>> start PAGE EXCERPT

Fitch Ratings upgraded RIL's foreign-currency debt rating to 'BBB'/Negative

Capital Market 

Fitch said that RIL's ratings are supported by its superior refining asset quality, solid market position in petrochemicals, diversified cash flow streams with leading positions in telecom and retail and its expectation of low leverage.

The credit ratings agency Fitch Ratings has upgraded the long-term foreign-currency issuer default rating (IDR) of Reliance Industries (RIL) to 'BBB', from 'BBB-', with a negative outlook.

The agency has also affirmed RIL's long-term local-currency IDR at 'BBB+' with a stable outlook.

The upgrade is driven by Fitch's expectation that RIL's hard-currency (HC) external debt-service ratio will remain at above 1.0x over the next 12 months. Fitch's non-financial corporates exceeding the country ceiling rating criteria states that a company with a ratio of above 1.0x over at least 12 months can be rated one-notch above the country ceiling. India's Country Ceiling is 'BBB-'.

>> end PAGE EXCERPT
>> start DATA EXCERPT

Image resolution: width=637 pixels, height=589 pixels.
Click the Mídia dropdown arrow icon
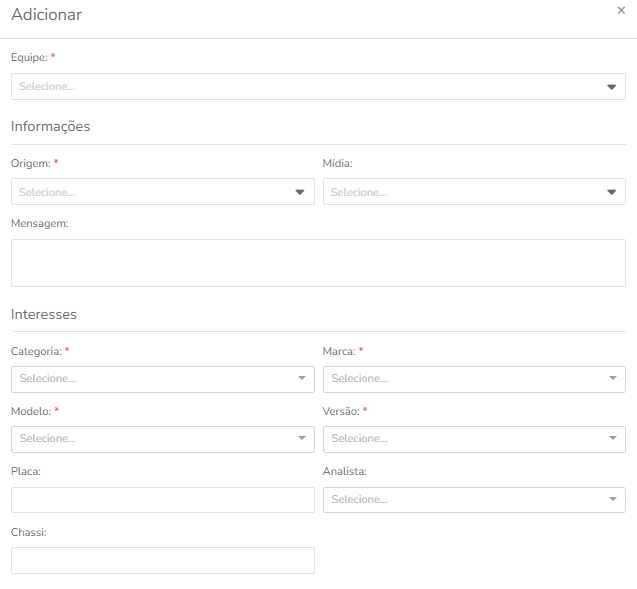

>> end DATA EXCERPT

• _OBJECTIVES_:
A – In the article on Fitch's rating of Reliance Industries, what long-term local-currency issuer default rating did the agency affirm for RIL?
B – Continue the article on Fitch's rating of Reliance Industries from the point where it stops.

• _THE RESPONSES_:
A – Fitch affirmed RIL's long-term local-currency IDR at 'BBB+' with a stable outlook.

B –
The negative outlook reflects the outlook on India's sovereign rating (BBB-/negative); should the sovereign IDRs be downgraded, the country ceiling may be revised down in tandem. This would constrain RIL's foreign-currency IDR to one notch above the country ceiling.

RIL's local-currency IDR reflects the company's strong business profile, with market leading positions and diversified cash flow from a mix of oil to chemical (O2C) and consumer businesses, as well as lower net leverage.

Fitch Ratings expects RIL's HC external debt-service ratio to remain above 1.0x over the next 12 to 18 months. The stronger ratio is driven by a 36% reduction in foreign-currency borrowings outside India following pre-payments of USD7.8 billion in the financial year ending March 2021 (FY21). This was achieved using part of the proceeds from the stake sales of digital-service and retail subsidiaries as well as a rights issue.

Fitch expects RIL's EBITDA to increase to around Rs 1.1 trillion in FY22, supported by a recovery in petrochemical spreads, transportation fuel cracks, higher refining throughput and a continued rise in digital services EBITDA.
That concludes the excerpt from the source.